4. Entgegen der angegriffenen Entscheidung hat allerdings auch die Klägerin gegen die sie nach § 1 Abs. 2 StVO treffende Sorgfaltspflicht verstoßen. Denn auch sie hätte sich vor der Einfahrt in den „Einmündungsbereich“ vergewissern müssen, dass sie diesen durchfahren konnte, ohne den Erstbeklagten zu gefährden. Dass sie diesen Anforderungen nicht genügt hat, ergibt sich schon aus den Angaben der informatorisch angehörten Klägerin selbst. Danach ist davon auszugehen, dass sie im – irrigen – Vertrauen auf ihre eigene Vorfahrt in den „Einmündungsbereich“ einfuhr, ohne sich zuvor hinreichend über das Fahrverhalten des Erstbeklagten zu vergewissern.

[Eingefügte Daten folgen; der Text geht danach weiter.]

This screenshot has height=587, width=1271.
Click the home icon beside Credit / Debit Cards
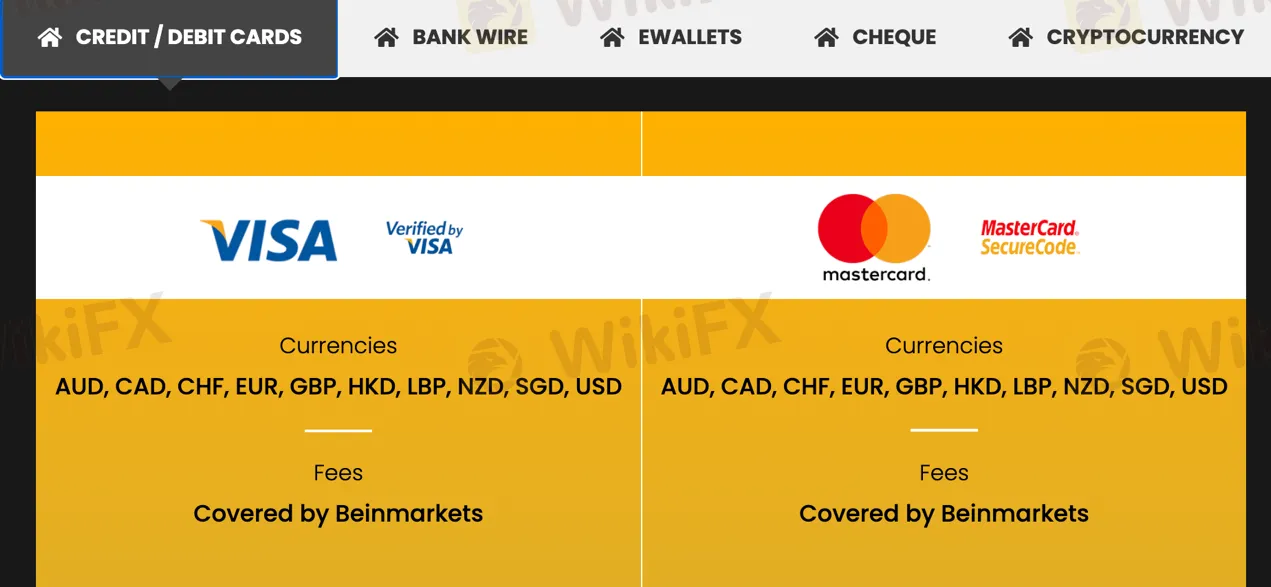coord(50,38)
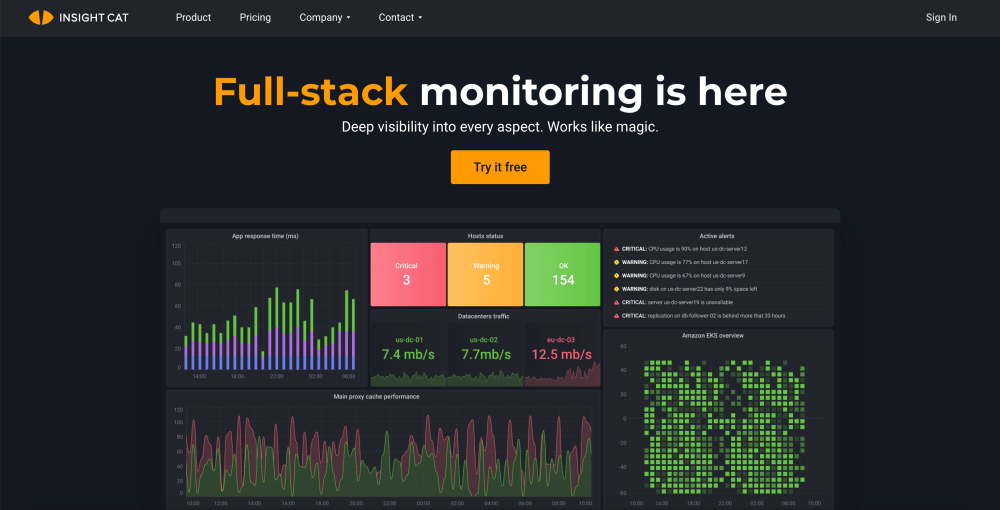Select the orange Warning hosts status tile
The image size is (1000, 510).
[x=485, y=274]
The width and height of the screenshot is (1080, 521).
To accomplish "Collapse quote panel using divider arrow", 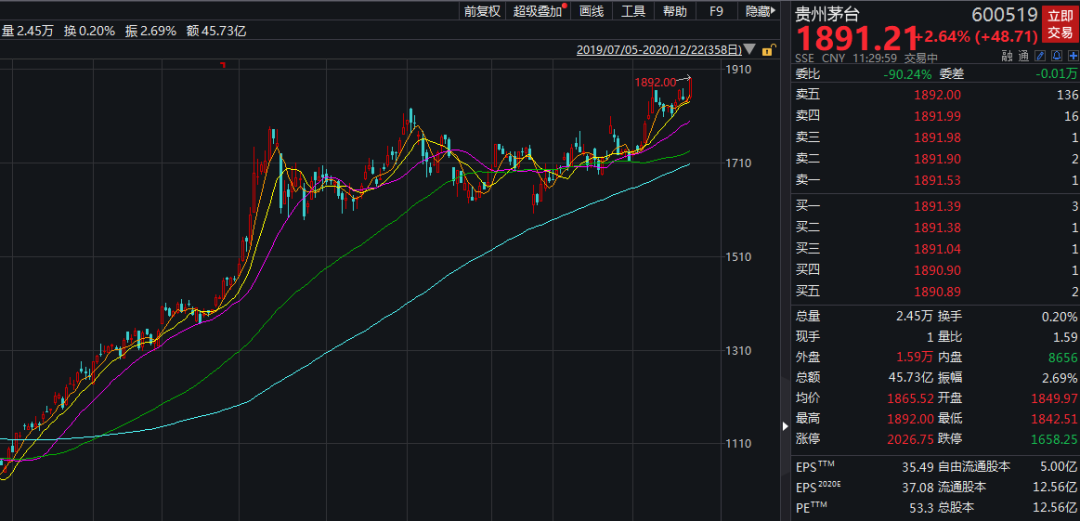I will (784, 427).
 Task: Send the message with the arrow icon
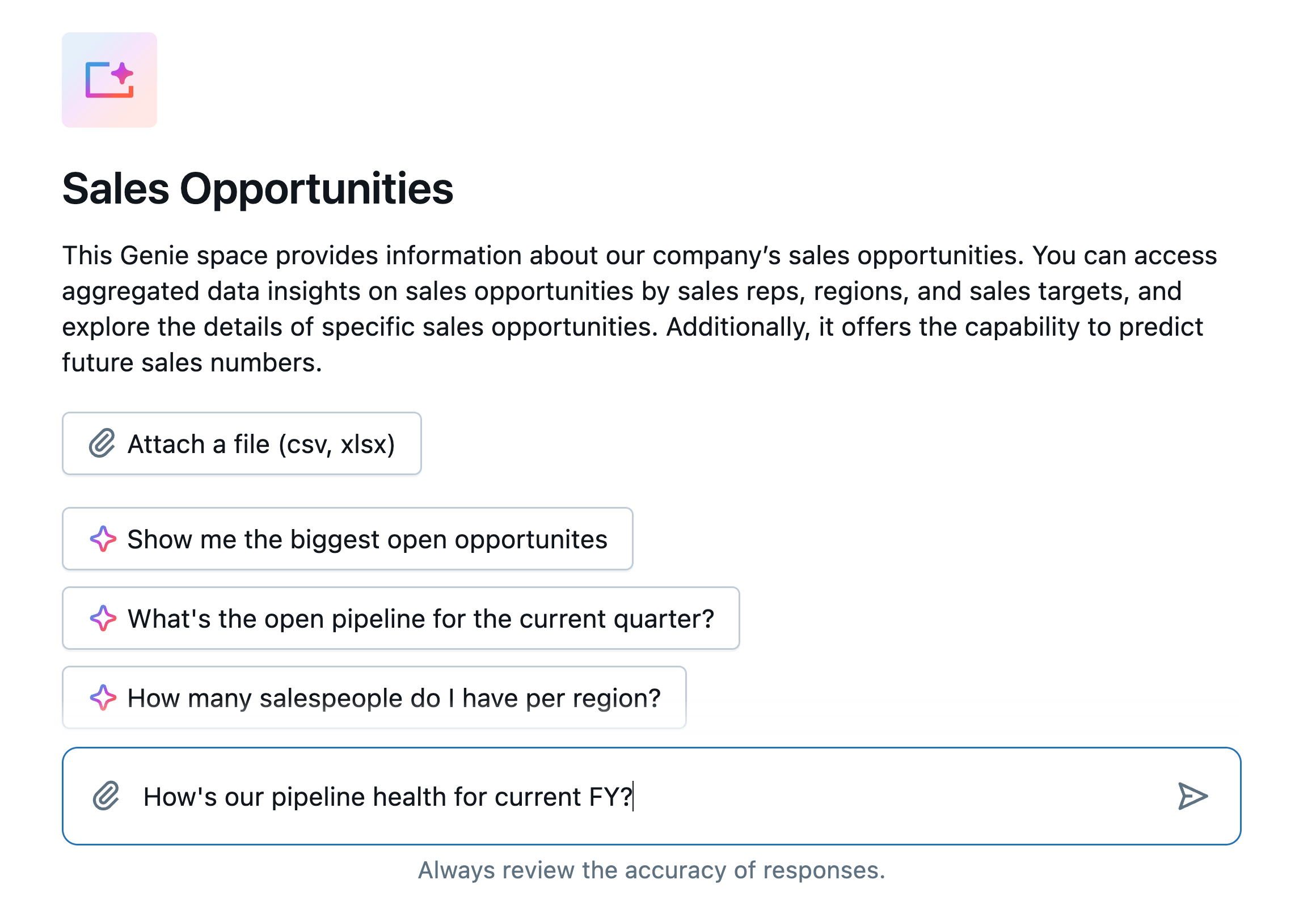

5. Einen Geschwindigkeitsverstoß der Klägerin hat das Erstgericht demgegenüber zu Recht und zweitinstanzlich unangegriffen nicht als erwiesen angesehen.
6. Im Rahmen der nach § 17Abs. 1, 2 StVO vorzunehmenden Abwägung der beiderseitigen Mitverursachungs- und -verschuldensanteile führen die beiderseitigen, annähernd gleich schwer wiegenden Verkehrsverstöße zu einer hälftigen Haftungsteilung. Nachdem die Beklagten auf den erstinstanzlich unangegriffen mit 2.603,69 € angenommenen Schaden der Klägerin bereits 1.301,85 € gezahlt haben, ist der Anspruch der Klägerin in voller Höhe erfüllt (§ 362 BGB), so dass die Klage in Höhe der Hauptforderung und der hiervon abhängigen Nebenforderungen abzuweisen ist.
III.
Die Kostenentscheidung gründet auf § 91 Abs. 1 ZPO. Die Entscheidung über die Vollstreckbarkeit beruht auf §§ 708Nr. 10, 711,713 ZPO, § 26 Nr. 8 EGZPO. Die Revision war nicht zuzulassen, da die Sache keine grundsätzliche Bedeutung hat und sie keine Veranlassung gibt, eine Entscheidung des Revisionsgerichts zur Fortbildung des Rechts oder zur Sicherung einer einheitlichen Rechtsprechung herbeizuführen (§ 543 Abs. 2 ZPO).